Work instruction:
In the case study below on a protein bar brand's Blinkit sales, transcribe the passage word for word, starting at "Repricing for impulse" and ending at "in mixed-protein orders.".

━━ Document passage

The brief
The brand was doing strong DTC numbers and had a healthy Amazon presence, but Blinkit had been flat for nine months. Three protein incumbents were taking 60%+ of the category share between them. The founders had been told that Quick Commerce was a "different consumer" and that the brand was simply mispriced for the channel. Neither was true.
What we found in the audit
The Datum cut on protein bars on Blinkit showed the real story. The brand was not mispriced. It was misformatted. Every SKU was a 60g single-serve bar at Rs. 99 to Rs. 119, identical to the DTC-and-Amazon offer. The category leaders were running 4-pack and 6-pack multi-bar SKUs at Rs. 350 and Rs. 480, where the per-bar price was lower but the basket value was 4x.
The Blinkit consumer was not buying protein bars as impulse snacks. They were stocking the pantry for the week. The single-serve SKU was simply the wrong unit for the channel.
What we built
SKU mix reset for Quick Commerce
We launched 6 multi-bar SKUs (4-pack, 6-pack, 12-pack) at price points calibrated to the category. The single-serve SKU stayed live as a trial unit but stopped being the lead listing. Within 60 days, multi-packs accounted for 78% of GMV.
Repricing for impulse threshold
We benchmarked the price gap between the brand and the category-leader incumbents. We held a 4-7% premium (matching the brand's positioning) but eliminated the 22% gap that was costing us share-of-basket in mixed-protein orders.
Category-share campaign on Blinkit
Sponsored placement and search ads ran specifically against the top-3 incumbent brand keywords. Not against the category head term ("protein bar"), which was uneconomic, but against the brand-name searches where consumers were already in market. Conversion was 3.4x category average.
Hyper-local rollout, not national
We ran the category-share play in 6 high-protein-density pincodes in Delhi NCR and Bengaluru first. Once unit economics stabilised, we expanded to 20 pincodes, then nationally. The pincode-by-pincode sequencing kept ad efficiency above 4x throughout.

━━━━
━━ Data below

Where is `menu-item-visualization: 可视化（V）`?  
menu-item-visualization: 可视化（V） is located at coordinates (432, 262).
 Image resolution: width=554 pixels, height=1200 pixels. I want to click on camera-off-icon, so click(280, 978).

━━━━

Reply to the task:
Repricing for impulse threshold
We benchmarked the price gap between the brand and the category-leader incumbents. We held a 4-7% premium (matching the brand's positioning) but eliminated the 22% gap that was costing us share-of-basket in mixed-protein orders.